EXERCISE
Take from the records below each line that holds "panel".

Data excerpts
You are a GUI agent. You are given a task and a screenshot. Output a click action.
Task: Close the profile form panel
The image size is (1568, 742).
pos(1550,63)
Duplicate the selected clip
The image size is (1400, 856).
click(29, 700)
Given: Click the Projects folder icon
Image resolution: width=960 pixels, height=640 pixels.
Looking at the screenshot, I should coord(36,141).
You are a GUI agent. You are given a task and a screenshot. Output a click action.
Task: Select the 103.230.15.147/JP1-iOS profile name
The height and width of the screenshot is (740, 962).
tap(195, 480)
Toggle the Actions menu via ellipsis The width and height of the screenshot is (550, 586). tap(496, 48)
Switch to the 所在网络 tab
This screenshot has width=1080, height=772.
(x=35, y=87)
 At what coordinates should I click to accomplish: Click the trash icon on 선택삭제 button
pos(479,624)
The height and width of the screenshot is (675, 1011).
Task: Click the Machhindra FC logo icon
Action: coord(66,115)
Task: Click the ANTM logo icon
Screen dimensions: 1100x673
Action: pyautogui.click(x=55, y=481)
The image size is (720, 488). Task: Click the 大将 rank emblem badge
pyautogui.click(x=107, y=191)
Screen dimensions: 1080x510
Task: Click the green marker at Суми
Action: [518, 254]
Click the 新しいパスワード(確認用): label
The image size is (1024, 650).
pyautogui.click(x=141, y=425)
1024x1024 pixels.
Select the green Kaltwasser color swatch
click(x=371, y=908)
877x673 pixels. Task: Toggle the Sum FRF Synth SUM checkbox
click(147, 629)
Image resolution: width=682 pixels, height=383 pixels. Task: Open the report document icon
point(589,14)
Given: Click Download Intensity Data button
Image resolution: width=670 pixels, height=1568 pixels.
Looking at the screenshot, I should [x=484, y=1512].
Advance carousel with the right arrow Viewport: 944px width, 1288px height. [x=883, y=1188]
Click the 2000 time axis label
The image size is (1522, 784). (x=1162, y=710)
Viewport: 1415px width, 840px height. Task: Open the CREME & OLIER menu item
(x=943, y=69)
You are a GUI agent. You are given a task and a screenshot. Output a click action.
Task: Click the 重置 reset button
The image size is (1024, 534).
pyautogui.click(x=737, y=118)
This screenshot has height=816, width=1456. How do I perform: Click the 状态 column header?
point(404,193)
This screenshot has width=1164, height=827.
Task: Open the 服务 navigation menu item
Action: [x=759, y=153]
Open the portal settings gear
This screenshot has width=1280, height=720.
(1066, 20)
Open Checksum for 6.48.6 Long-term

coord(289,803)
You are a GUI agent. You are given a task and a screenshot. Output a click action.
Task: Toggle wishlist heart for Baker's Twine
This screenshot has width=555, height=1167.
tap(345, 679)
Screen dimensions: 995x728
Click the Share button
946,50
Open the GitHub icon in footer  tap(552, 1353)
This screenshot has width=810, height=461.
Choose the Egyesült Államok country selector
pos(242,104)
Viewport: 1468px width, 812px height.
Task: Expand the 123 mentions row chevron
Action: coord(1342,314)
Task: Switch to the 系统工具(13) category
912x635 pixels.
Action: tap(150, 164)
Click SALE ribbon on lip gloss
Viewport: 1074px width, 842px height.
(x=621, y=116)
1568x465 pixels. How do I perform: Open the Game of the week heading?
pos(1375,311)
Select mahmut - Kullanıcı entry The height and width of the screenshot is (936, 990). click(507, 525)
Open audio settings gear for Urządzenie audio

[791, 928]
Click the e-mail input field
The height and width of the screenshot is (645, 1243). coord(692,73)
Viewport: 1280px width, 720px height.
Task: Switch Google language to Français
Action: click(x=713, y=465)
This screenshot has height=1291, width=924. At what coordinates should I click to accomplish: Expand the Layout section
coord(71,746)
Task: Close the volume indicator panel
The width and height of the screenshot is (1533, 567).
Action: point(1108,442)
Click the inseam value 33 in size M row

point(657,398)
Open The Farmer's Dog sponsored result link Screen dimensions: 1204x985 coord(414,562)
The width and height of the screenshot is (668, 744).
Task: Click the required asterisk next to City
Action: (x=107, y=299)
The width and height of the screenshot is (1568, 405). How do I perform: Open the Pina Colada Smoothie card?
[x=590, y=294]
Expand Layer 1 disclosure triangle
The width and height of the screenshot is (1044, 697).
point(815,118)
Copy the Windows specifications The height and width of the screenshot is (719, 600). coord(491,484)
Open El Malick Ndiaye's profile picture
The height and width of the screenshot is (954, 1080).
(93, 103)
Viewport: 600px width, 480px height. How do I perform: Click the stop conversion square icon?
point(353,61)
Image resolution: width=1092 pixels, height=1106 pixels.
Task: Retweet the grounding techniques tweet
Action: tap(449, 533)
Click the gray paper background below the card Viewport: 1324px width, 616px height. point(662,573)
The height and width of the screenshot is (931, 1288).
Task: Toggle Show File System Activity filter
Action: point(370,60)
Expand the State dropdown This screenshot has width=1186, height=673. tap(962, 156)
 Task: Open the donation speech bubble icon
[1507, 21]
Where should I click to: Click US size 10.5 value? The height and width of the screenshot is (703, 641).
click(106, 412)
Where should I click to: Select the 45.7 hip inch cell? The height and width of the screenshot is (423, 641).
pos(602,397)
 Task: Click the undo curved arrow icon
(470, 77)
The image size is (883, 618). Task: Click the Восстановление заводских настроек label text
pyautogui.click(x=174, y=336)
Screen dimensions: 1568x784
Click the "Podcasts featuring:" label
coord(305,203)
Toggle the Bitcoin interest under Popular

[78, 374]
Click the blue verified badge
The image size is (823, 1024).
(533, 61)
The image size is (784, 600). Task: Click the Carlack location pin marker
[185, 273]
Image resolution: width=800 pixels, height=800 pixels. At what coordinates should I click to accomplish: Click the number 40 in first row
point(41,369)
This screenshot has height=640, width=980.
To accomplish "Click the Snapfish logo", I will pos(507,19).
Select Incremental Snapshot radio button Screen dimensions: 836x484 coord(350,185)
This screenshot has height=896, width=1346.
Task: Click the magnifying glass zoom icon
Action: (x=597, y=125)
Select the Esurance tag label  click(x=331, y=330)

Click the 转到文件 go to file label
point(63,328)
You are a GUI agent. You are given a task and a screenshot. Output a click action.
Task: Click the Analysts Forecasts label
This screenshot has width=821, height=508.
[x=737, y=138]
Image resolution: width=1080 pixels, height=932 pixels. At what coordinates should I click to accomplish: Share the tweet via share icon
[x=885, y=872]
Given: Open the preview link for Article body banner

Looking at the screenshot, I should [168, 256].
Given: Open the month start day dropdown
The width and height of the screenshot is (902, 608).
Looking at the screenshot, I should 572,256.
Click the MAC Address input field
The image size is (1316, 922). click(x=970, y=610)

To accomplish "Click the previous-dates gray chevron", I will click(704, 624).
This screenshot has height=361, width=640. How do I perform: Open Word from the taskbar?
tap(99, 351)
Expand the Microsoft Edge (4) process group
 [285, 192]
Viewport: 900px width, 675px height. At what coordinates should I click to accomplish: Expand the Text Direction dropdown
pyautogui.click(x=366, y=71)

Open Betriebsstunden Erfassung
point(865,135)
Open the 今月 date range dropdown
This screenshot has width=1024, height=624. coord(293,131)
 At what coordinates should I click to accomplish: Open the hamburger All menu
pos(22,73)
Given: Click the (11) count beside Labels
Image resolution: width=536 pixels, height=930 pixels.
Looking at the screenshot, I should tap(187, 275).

RESPONSE AREA
Task: Close the profile form panel
Task: Close the volume indicator panel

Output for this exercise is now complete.